**Work instructions:** Every record must be copied exactly, from first line to last.

**Listed records:**
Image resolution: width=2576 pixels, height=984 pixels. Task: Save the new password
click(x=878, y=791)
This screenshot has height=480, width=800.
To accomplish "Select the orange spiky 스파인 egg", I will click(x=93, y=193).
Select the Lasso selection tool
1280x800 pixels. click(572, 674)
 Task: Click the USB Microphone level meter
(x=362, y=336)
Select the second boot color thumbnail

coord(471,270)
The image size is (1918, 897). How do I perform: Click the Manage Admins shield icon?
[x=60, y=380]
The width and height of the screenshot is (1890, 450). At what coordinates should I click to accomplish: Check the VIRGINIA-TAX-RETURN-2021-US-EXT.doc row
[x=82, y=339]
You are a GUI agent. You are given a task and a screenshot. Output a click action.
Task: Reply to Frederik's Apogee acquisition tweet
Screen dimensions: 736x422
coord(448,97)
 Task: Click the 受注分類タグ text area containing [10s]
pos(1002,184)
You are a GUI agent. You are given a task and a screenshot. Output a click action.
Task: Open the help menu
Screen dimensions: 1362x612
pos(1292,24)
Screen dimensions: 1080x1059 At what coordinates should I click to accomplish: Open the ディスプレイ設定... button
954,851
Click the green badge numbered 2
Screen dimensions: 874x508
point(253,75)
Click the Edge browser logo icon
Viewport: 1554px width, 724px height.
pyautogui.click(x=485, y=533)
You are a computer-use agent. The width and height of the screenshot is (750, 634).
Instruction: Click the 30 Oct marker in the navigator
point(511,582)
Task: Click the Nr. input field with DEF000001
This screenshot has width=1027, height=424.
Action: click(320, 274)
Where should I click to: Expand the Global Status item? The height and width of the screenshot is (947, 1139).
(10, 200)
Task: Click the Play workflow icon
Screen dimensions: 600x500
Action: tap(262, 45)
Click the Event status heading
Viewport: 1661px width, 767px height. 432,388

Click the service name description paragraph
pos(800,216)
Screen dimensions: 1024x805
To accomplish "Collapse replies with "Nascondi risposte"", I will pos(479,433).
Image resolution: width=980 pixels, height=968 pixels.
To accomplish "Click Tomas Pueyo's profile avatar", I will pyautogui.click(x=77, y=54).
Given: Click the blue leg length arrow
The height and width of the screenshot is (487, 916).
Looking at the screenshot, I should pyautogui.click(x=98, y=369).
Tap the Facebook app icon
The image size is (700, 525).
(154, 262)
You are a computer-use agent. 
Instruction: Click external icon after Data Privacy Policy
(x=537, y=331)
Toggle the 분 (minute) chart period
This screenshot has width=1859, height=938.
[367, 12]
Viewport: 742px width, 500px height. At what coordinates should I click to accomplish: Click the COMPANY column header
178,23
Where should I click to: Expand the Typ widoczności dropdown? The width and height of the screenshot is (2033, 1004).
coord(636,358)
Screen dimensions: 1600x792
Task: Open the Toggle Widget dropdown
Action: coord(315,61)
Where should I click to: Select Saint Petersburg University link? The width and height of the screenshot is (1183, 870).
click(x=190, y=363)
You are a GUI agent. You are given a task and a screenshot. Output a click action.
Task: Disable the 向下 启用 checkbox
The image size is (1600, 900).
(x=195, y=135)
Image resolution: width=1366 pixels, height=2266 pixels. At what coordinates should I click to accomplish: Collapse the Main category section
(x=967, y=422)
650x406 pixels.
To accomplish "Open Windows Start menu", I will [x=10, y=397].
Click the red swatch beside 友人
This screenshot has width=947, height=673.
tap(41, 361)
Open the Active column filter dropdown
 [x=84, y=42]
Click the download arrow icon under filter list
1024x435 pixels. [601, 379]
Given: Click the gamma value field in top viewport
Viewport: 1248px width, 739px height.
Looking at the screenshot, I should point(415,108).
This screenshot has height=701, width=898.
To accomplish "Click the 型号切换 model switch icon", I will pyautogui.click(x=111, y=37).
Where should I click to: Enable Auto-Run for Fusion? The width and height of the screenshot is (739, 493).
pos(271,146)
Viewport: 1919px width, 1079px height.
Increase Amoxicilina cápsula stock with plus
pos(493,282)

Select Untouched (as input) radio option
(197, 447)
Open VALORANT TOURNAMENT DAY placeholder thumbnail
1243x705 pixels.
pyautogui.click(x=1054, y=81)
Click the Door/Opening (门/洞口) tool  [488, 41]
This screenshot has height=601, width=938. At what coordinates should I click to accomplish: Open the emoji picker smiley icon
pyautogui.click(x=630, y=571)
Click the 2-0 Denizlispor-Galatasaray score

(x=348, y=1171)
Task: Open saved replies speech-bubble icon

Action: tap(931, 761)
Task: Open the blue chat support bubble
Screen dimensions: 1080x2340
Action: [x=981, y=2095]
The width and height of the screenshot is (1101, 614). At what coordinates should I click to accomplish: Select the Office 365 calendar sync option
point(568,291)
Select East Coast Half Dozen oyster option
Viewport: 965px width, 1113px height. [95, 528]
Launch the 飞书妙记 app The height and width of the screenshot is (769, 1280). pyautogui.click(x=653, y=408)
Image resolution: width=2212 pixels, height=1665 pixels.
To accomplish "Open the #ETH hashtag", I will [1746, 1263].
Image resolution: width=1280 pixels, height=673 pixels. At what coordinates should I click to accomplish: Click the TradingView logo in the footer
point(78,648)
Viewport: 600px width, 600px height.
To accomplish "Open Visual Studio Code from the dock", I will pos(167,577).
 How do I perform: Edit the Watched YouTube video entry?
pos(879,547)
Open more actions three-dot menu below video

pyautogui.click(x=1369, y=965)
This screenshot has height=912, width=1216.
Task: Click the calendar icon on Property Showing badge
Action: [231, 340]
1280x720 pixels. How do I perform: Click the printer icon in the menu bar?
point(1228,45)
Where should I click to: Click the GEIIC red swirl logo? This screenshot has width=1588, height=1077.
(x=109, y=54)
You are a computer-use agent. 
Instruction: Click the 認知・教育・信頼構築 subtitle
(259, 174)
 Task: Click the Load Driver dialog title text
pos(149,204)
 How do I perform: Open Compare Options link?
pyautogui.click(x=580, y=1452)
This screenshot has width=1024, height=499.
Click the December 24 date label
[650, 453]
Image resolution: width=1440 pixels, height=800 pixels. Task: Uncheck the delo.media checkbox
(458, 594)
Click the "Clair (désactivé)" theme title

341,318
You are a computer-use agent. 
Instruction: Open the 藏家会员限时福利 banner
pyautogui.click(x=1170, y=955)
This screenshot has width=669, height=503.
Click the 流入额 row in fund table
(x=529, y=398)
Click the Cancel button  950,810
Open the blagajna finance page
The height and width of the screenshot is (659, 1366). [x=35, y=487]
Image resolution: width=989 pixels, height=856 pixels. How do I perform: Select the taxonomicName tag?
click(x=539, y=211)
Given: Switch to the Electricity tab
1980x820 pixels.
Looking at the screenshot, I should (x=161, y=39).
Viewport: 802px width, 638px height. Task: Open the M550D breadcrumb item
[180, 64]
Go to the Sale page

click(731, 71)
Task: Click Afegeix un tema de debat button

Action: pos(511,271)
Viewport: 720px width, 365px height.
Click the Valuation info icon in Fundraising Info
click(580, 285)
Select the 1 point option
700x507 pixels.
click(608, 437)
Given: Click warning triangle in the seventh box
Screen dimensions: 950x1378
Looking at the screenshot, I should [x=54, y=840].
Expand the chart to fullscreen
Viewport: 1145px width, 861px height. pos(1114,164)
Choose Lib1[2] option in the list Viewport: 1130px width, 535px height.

**Result below:**
Image resolution: width=2576 pixels, height=984 pixels. Task: Save the new password
click(x=878, y=791)
This screenshot has height=480, width=800.
To accomplish "Select the orange spiky 스파인 egg", I will click(x=93, y=193).
Select the Lasso selection tool
1280x800 pixels. click(572, 674)
 Task: Click the USB Microphone level meter
(x=362, y=336)
Select the second boot color thumbnail

coord(471,270)
The image size is (1918, 897). How do I perform: Click the Manage Admins shield icon?
[x=60, y=380]
The width and height of the screenshot is (1890, 450). At what coordinates should I click to accomplish: Check the VIRGINIA-TAX-RETURN-2021-US-EXT.doc row
[x=82, y=339]
You are a GUI agent. You are given a task and a screenshot. Output a click action.
Task: Reply to Frederik's Apogee acquisition tweet
Screen dimensions: 736x422
coord(448,97)
 Task: Click the 受注分類タグ text area containing [10s]
pos(1002,184)
You are a GUI agent. You are given a task and a screenshot. Output a click action.
Task: Open the help menu
Screen dimensions: 1362x612
pos(1292,24)
Screen dimensions: 1080x1059 At what coordinates should I click to accomplish: Open the ディスプレイ設定... button
954,851
Click the green badge numbered 2
Screen dimensions: 874x508
point(253,75)
Click the Edge browser logo icon
Viewport: 1554px width, 724px height.
pyautogui.click(x=485, y=533)
You are a computer-use agent. The width and height of the screenshot is (750, 634).
Instruction: Click the 30 Oct marker in the navigator
point(511,582)
Task: Click the Nr. input field with DEF000001
This screenshot has width=1027, height=424.
Action: click(320, 274)
Where should I click to: Expand the Global Status item? The height and width of the screenshot is (947, 1139).
(10, 200)
Task: Click the Play workflow icon
Screen dimensions: 600x500
Action: tap(262, 45)
Click the Event status heading
Viewport: 1661px width, 767px height. 432,388

Click the service name description paragraph
pos(800,216)
Screen dimensions: 1024x805
To accomplish "Collapse replies with "Nascondi risposte"", I will pos(479,433).
Image resolution: width=980 pixels, height=968 pixels.
To accomplish "Click Tomas Pueyo's profile avatar", I will pyautogui.click(x=77, y=54).
Given: Click the blue leg length arrow
The height and width of the screenshot is (487, 916).
Looking at the screenshot, I should pyautogui.click(x=98, y=369).
Tap the Facebook app icon
The image size is (700, 525).
(154, 262)
You are a computer-use agent. 
Instruction: Click external icon after Data Privacy Policy
(x=537, y=331)
Toggle the 분 (minute) chart period
This screenshot has width=1859, height=938.
[367, 12]
Viewport: 742px width, 500px height. At what coordinates should I click to accomplish: Click the COMPANY column header
178,23
Where should I click to: Expand the Typ widoczności dropdown? The width and height of the screenshot is (2033, 1004).
coord(636,358)
Screen dimensions: 1600x792
Task: Open the Toggle Widget dropdown
Action: coord(315,61)
Where should I click to: Select Saint Petersburg University link? The width and height of the screenshot is (1183, 870).
click(x=190, y=363)
You are a GUI agent. You are given a task and a screenshot. Output a click action.
Task: Disable the 向下 启用 checkbox
The image size is (1600, 900).
(x=195, y=135)
Image resolution: width=1366 pixels, height=2266 pixels. At what coordinates should I click to accomplish: Collapse the Main category section
(x=967, y=422)
650x406 pixels.
To accomplish "Open Windows Start menu", I will [x=10, y=397].
Click the red swatch beside 友人
This screenshot has width=947, height=673.
tap(41, 361)
Open the Active column filter dropdown
 [x=84, y=42]
Click the download arrow icon under filter list
1024x435 pixels. [601, 379]
Given: Click the gamma value field in top viewport
Viewport: 1248px width, 739px height.
Looking at the screenshot, I should point(415,108).
This screenshot has height=701, width=898.
To accomplish "Click the 型号切换 model switch icon", I will pyautogui.click(x=111, y=37).
Where should I click to: Enable Auto-Run for Fusion? The width and height of the screenshot is (739, 493).
pos(271,146)
Viewport: 1919px width, 1079px height.
Increase Amoxicilina cápsula stock with plus
pos(493,282)

Select Untouched (as input) radio option
(197, 447)
Open VALORANT TOURNAMENT DAY placeholder thumbnail
1243x705 pixels.
pyautogui.click(x=1054, y=81)
Click the Door/Opening (门/洞口) tool  [488, 41]
This screenshot has height=601, width=938. At what coordinates should I click to accomplish: Open the emoji picker smiley icon
pyautogui.click(x=630, y=571)
Click the 2-0 Denizlispor-Galatasaray score

(x=348, y=1171)
Task: Open saved replies speech-bubble icon

Action: tap(931, 761)
Task: Open the blue chat support bubble
Screen dimensions: 1080x2340
Action: [x=981, y=2095]
The width and height of the screenshot is (1101, 614). At what coordinates should I click to accomplish: Select the Office 365 calendar sync option
point(568,291)
Select East Coast Half Dozen oyster option
Viewport: 965px width, 1113px height. [95, 528]
Launch the 飞书妙记 app The height and width of the screenshot is (769, 1280). pyautogui.click(x=653, y=408)
Image resolution: width=2212 pixels, height=1665 pixels.
To accomplish "Open the #ETH hashtag", I will [1746, 1263].
Image resolution: width=1280 pixels, height=673 pixels. At what coordinates should I click to accomplish: Click the TradingView logo in the footer
point(78,648)
Viewport: 600px width, 600px height.
To accomplish "Open Visual Studio Code from the dock", I will pos(167,577).
 How do I perform: Edit the Watched YouTube video entry?
pos(879,547)
Open more actions three-dot menu below video

pyautogui.click(x=1369, y=965)
This screenshot has height=912, width=1216.
Task: Click the calendar icon on Property Showing badge
Action: [231, 340]
1280x720 pixels. How do I perform: Click the printer icon in the menu bar?
point(1228,45)
Where should I click to: Click the GEIIC red swirl logo? This screenshot has width=1588, height=1077.
(x=109, y=54)
You are a computer-use agent. 
Instruction: Click the 認知・教育・信頼構築 subtitle
(259, 174)
 Task: Click the Load Driver dialog title text
pos(149,204)
 How do I perform: Open Compare Options link?
pyautogui.click(x=580, y=1452)
This screenshot has width=1024, height=499.
Click the December 24 date label
[650, 453]
Image resolution: width=1440 pixels, height=800 pixels. Task: Uncheck the delo.media checkbox
(458, 594)
Click the "Clair (désactivé)" theme title

341,318
You are a computer-use agent. 
Instruction: Open the 藏家会员限时福利 banner
pyautogui.click(x=1170, y=955)
This screenshot has width=669, height=503.
Click the 流入额 row in fund table
(x=529, y=398)
Click the Cancel button  950,810
Open the blagajna finance page
The height and width of the screenshot is (659, 1366). [x=35, y=487]
Image resolution: width=989 pixels, height=856 pixels. How do I perform: Select the taxonomicName tag?
click(x=539, y=211)
Given: Switch to the Electricity tab
1980x820 pixels.
Looking at the screenshot, I should (x=161, y=39).
Viewport: 802px width, 638px height. Task: Open the M550D breadcrumb item
[180, 64]
Go to the Sale page

click(731, 71)
Task: Click Afegeix un tema de debat button

Action: pos(511,271)
Viewport: 720px width, 365px height.
Click the Valuation info icon in Fundraising Info
click(580, 285)
Select the 1 point option
700x507 pixels.
click(608, 437)
Given: Click warning triangle in the seventh box
Screen dimensions: 950x1378
Looking at the screenshot, I should [x=54, y=840].
Expand the chart to fullscreen
Viewport: 1145px width, 861px height. pos(1114,164)
Choose Lib1[2] option in the list Viewport: 1130px width, 535px height.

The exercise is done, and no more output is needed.